§ What the exercise asks: Whenever a line below mentions the word "agent", that line should be copied.
---
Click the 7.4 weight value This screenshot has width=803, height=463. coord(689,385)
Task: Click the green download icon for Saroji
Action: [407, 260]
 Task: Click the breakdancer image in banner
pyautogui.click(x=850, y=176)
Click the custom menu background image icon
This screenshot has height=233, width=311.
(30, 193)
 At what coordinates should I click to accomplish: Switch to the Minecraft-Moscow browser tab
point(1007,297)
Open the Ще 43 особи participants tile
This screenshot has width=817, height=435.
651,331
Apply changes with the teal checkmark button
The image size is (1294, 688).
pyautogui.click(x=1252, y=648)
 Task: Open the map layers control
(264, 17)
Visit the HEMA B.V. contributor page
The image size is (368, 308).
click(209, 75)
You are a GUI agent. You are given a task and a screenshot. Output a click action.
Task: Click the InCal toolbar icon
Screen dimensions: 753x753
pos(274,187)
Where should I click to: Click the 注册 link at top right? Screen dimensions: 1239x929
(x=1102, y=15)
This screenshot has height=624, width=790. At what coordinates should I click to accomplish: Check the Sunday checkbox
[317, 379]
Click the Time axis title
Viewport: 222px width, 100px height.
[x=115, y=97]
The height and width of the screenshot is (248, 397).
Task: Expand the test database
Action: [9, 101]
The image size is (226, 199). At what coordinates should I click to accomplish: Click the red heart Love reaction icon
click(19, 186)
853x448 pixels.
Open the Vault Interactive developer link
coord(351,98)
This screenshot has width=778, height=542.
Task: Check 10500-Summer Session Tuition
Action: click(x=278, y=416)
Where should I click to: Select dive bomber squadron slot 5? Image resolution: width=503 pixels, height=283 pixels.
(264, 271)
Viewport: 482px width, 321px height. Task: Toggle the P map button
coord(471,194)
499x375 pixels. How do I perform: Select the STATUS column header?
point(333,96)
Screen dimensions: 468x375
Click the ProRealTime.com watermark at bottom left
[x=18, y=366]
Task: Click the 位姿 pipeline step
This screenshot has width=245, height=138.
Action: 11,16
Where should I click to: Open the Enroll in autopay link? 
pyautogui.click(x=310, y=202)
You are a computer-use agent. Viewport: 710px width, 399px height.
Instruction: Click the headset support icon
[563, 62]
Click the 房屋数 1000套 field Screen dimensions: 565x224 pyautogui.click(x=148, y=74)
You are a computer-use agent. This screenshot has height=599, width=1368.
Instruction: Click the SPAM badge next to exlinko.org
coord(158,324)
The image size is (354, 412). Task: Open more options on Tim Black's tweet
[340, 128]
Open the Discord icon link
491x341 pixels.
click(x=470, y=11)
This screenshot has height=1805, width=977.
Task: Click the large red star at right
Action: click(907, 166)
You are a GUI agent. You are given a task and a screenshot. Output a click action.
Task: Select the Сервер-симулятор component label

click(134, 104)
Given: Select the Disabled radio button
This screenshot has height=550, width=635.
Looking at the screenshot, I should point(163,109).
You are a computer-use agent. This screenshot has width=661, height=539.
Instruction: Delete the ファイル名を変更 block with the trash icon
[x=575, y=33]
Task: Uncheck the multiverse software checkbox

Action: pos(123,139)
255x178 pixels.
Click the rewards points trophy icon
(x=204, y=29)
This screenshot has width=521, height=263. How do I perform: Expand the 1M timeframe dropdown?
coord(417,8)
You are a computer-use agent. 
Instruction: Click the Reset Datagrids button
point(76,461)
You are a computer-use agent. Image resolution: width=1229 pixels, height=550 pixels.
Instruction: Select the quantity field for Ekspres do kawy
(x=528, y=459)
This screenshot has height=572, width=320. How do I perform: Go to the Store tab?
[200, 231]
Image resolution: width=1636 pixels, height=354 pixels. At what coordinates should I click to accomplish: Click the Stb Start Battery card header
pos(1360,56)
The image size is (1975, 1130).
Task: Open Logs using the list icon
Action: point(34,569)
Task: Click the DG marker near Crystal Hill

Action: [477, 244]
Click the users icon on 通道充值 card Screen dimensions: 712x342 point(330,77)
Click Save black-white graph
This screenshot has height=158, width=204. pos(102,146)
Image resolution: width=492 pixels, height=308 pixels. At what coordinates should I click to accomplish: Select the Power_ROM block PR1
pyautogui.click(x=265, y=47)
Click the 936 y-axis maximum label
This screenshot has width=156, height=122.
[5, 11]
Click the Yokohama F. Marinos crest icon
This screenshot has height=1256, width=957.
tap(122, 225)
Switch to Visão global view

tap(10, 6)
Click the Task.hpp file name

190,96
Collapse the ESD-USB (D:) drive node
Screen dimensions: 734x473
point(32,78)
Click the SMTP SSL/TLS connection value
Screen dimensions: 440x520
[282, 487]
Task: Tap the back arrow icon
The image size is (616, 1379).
---
§ Task response:
You are a GUI agent. You are given a task and a screenshot. Output a click action.
You are a computer-use agent. Viewport: 710px width, 399px height.
You are a computer-use agent. This screenshot has height=599, width=1368.
You are a GUI agent. You are given a task and a screenshot. Output a click action.
You are a computer-use agent. This screenshot has width=661, height=539.
You are a computer-use agent. 
You are a computer-use agent. Image resolution: width=1229 pixels, height=550 pixels.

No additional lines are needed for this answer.